A few months ago, we posted a feature called “4 Apps For Making Music Without Even Really Trying,” whose basic premise was to highlight apps for making music that are as suited to regular folks as to experienced musicians. None require musical training, and all have interfaces both inviting and effective from a musical perspective.
We had so much fun with those that we’re revisiting the concept, with a list of iOS applications that let anyone (really, anyone) make music. The best are powerful enough for serious music creation without sacrificing simplicity, ease of use, or whimsical appeal. Last time around, one of our favorites featured a singing robot in a tuxedo.

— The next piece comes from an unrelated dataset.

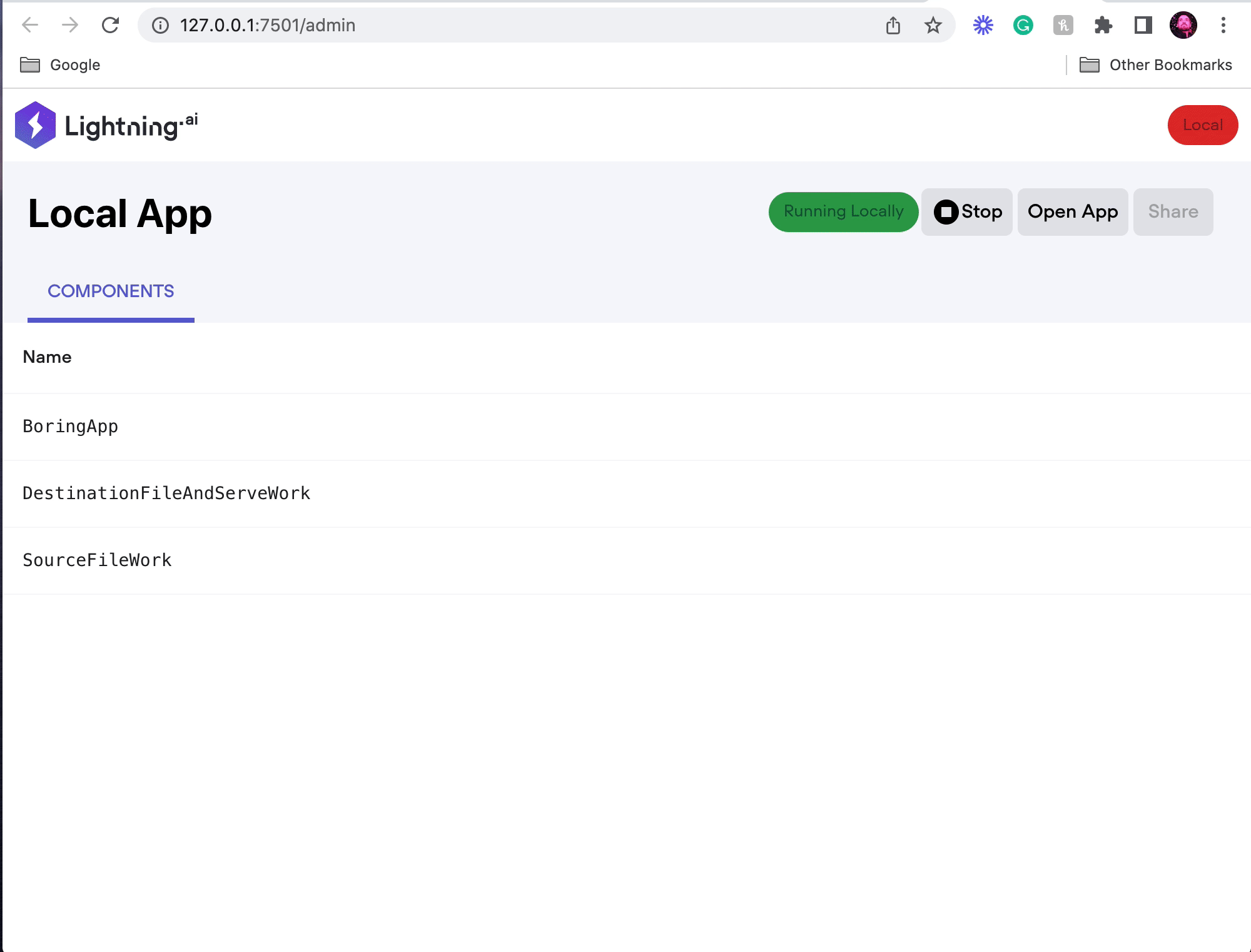This screenshot has height=952, width=1251.
Task: Bookmark this page with star icon
Action: click(933, 25)
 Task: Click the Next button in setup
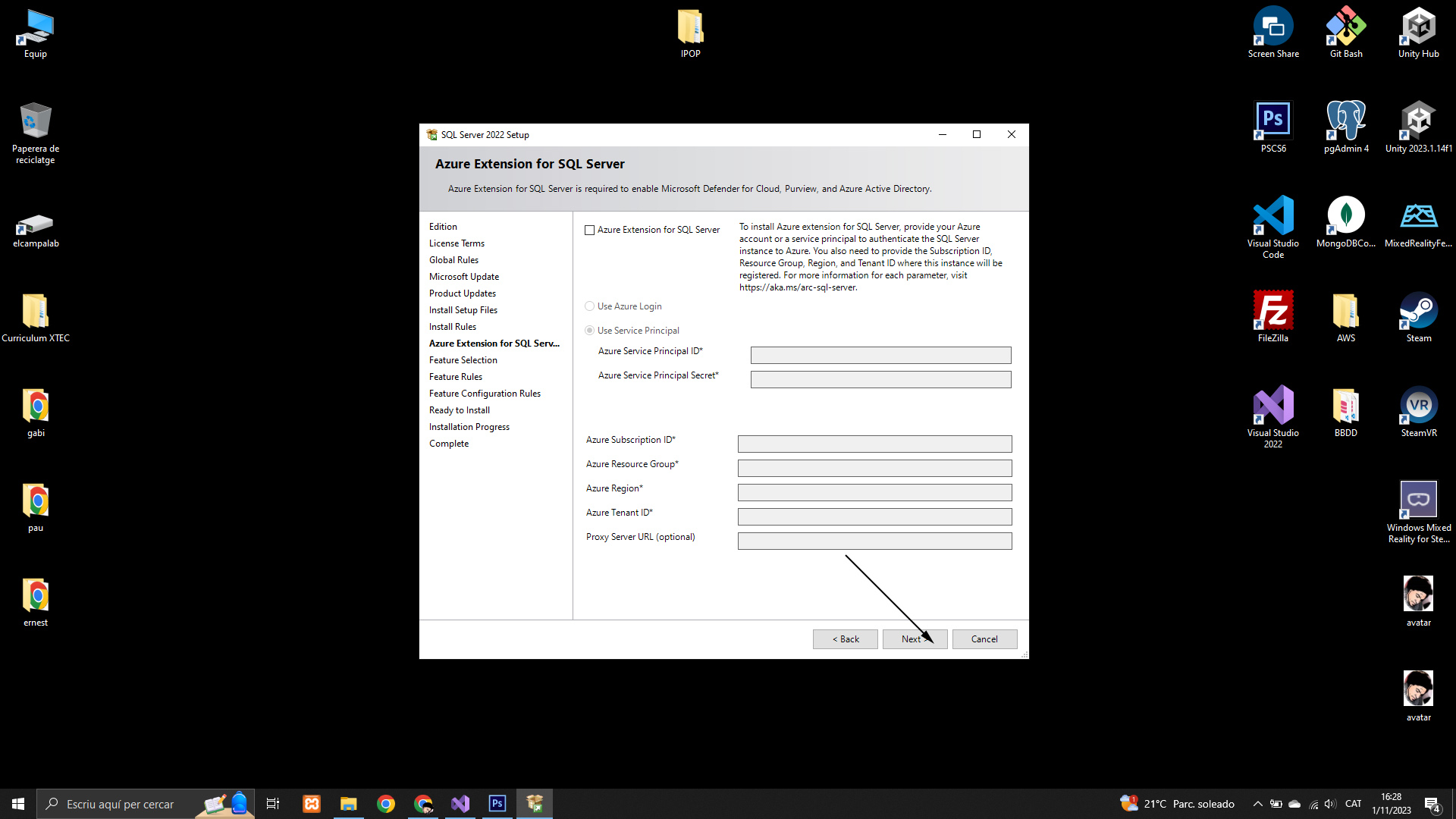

Here are five more apps for making music without really trying, in no particular order, which is the best way to organize such a diverse group:
Microcosm: In the words of its maker Gregory Wieber, Microcosm is a “granular synthesis engine masquerading as a sound toy.” In the words of me, it’s a great way to immerse yourself in beautiful music and visuals while you’re bored and/or stressed at work. Either way, it’s cool: Imagine having a snow globe with little bits of sound inside instead of flakes, and when you shake it up, those sonic snowflakes careen around wildly, producing a mass of constantly-evolving sound. And did we mention it’s free? It is.
Talkapella: If you told us you’ve always wished for the ability to turn anything you say into rich four-part vocal harmonies sung by a chorus of robots, we’d probably just wonder how you go through life wishing for such weirdly specific things. But then we’d tell you to download Talkapella because it does all that, plus making it easy to share your robo-harmonies via Facebook, Twitter, and e-mail. And it too is free.
Art Jam Universe: This visual music-creation app hasn’t been officially released yet, but it’s impressive enough to include here on the strength of our sneak preview. Each song in the app comes with its own graphical art, which you play by tapping and dragging. These artistic musical elements let you play each song’s stems, making each scene feel like one big sample-based instrument.
Gliss: We concede that Gliss stretches the “without even really trying” part of our premise, with the steepest learning curve of the bunch. But this MSPaint-style music sequencer shares the interactive spirit of the other apps and it has such a nice combination of lo-fi graphics and high-tech sound that we couldn’t resist its inclusion. A working knowledge of computer music helps, but it’s equally interesting just to draw some squiggles to hear how they sound.
mScribble: Many of these apps feel as much like toys as they do like tools for making music, like the man said above. We like the fact that mScribble includes a Toddler Mode as an in-app purchase, making the connection explicit. Like Gliss, mScribble invites you simply to draw whatever you’d like to hear, and yes, kids would probably “get it.” Let your tot play around with this for long enough, and maybe she’ll grow up to be the synthesizer-shredding rockstar you’re secretly hoping she’ll be.